◆ WHAT NEEDS TO BE DONE
Write out, word for word, the stretch of the doctoral position posting from "THE PRIMARY SUPERVISOR" through "EASTERN FINLAND (UEF)".

◆ TEXT UNDER STUDY

Early Stage Researcher, Multiscale Imaging

This project has received funding from the European Union’s Horizon 2020 research and innovation programme under the Marie Skłodowska-Curie grant agreement No 101034307.

PROPOSED TOPIC FOR PHD
Computational validation of advanced MRI

DOCTORAL PROGRAMME
Doctoral Programme of Molecular Medicine (DPMM)

THE PRIMARY SUPERVISOR AND CO-SUPERVISORS
Research Director Alejandra Sierra Lopez, primary supervisor
Prof. Jussi Tohka
Prof. Ville Kolehmainen
Dr. Outi-Maaria Palo-oja

HOST RESEARCH UNIT AND HOST RESEARCH TEAM AT THE UNIVERSITY OF EASTERN FINLAND (UEF)
The project will be conducted at the A. I. Virtanen Institute for Molecular Sciences, Faculty of Health Sciences in collaboration with the Department of Applied Physics, Faculty of Science and Forestry.

The multiscale imaging group is a multidisciplinary team interested in the application, combination and development of imaging modalities focused on the brain at several scales. Our greatest interest is the study of the structure of the healthy and diseased brain from the macro- and microscale with non-invasive techniques, such as magnetic resonance imaging (MRI), to the nanoscale with microscopy techniques, including 2D and 3D light and electron microscopy. Our group combines image processing, data analyses and tissue modelling to characterize, validate and develop cutting-edge MRI technology to improve the non-invasive detection of tissue patterns in the brain during disease. The research profile for the Sierra Lab.


Rapid advances in non-invasive neuroimaging methods have revolutionized the possibilities to study changes occurring in living brains across a variety of time-scales ranging from seconds to an entire life span. A large part of these advances can be attributed to the development of dedicated computational algorithms, which are essential in extracting quantitative information from images. The Biomedical Image Analysis group develops such computational methods to analyze brain imaging data. A major part of our research concentrates around machine learning. In particular, we study imaging-based predictive modeling of brain diseases and neural network-based techniques for image analysis. This includes fundamental work in areas of feature selection, multiview learning, and transfer learning among other more applied topics. The research profile for the Tohka Lab.

◆ DATA SUPPLIED
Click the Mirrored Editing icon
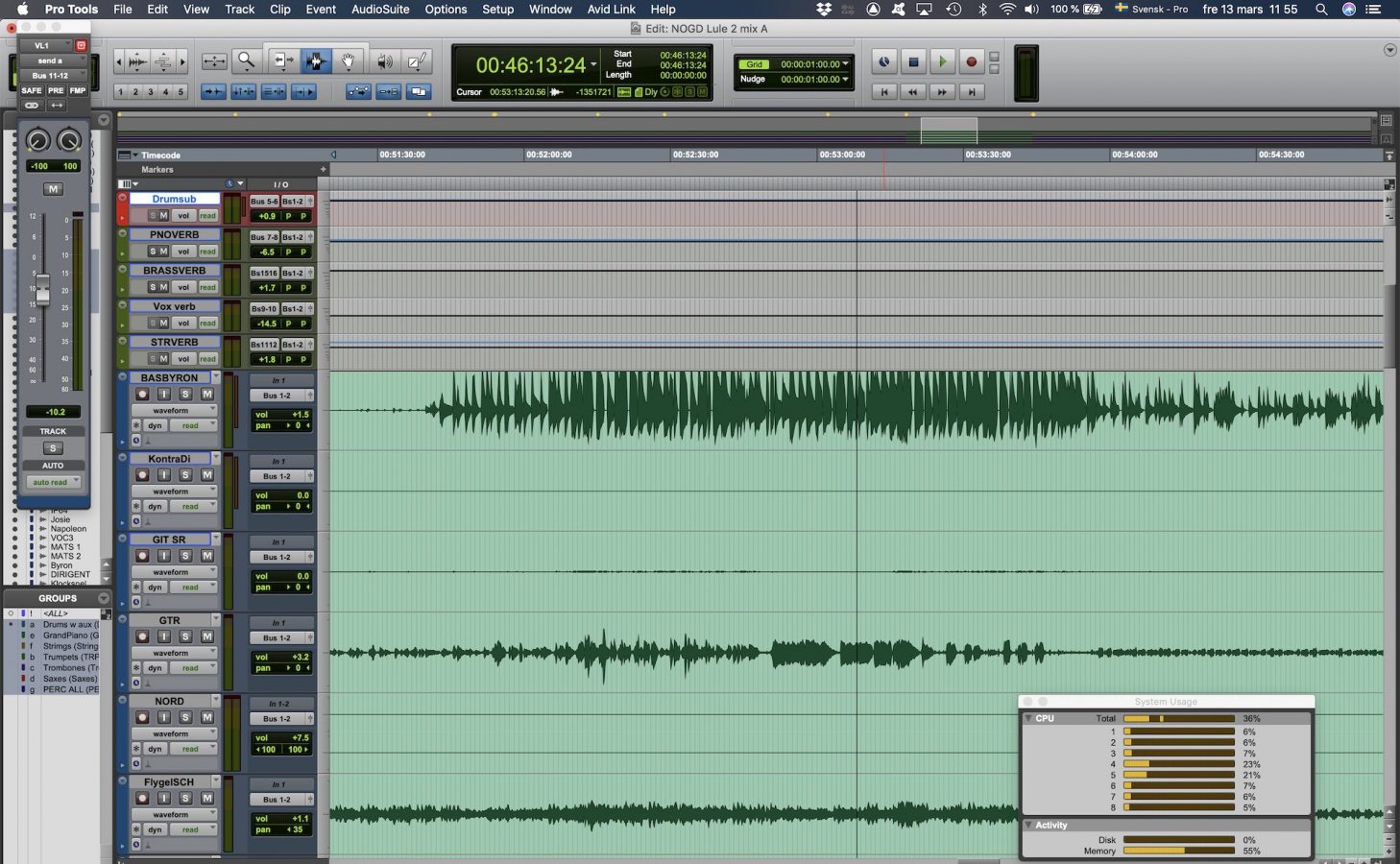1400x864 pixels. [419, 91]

...

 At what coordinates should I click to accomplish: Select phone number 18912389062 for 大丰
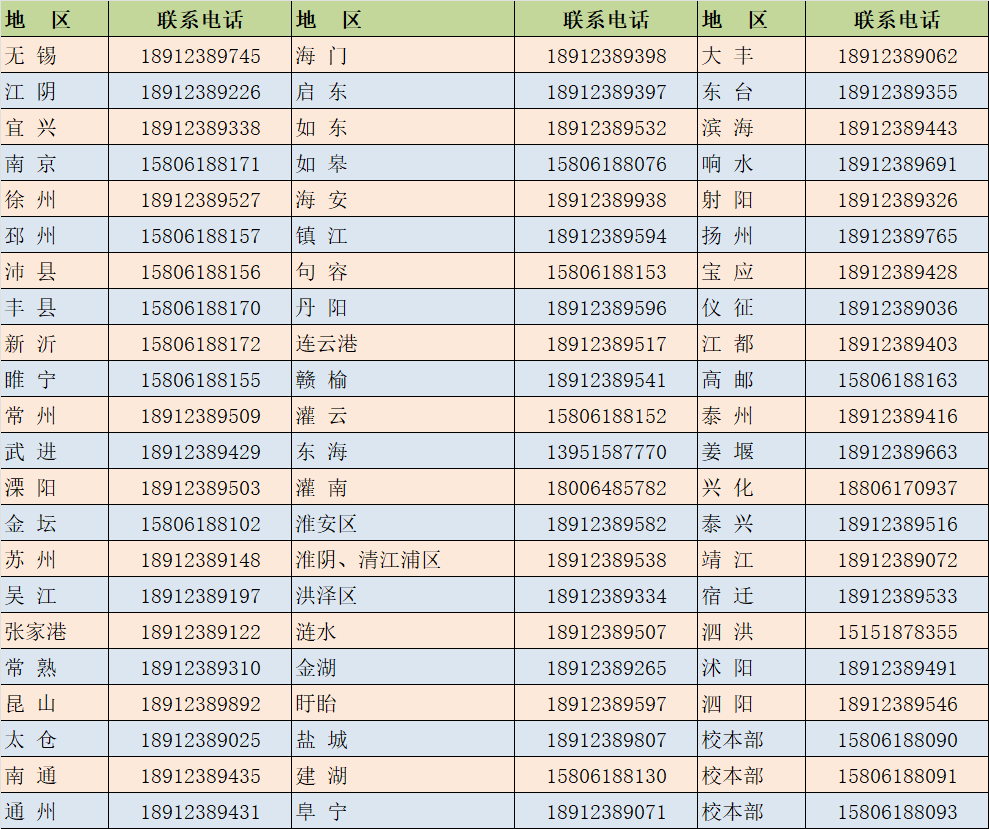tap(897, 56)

◆ SOLUTION TO THIS TASK
THE PRIMARY SUPERVISOR AND CO-SUPERVISORS
Research Director Alejandra Sierra Lopez, primary supervisor
Prof. Jussi Tohka
Prof. Ville Kolehmainen
Dr. Outi-Maaria Palo-oja

HOST RESEARCH UNIT AND HOST RESEARCH TEAM AT THE UNIVERSITY OF EASTERN FINLAND (UEF)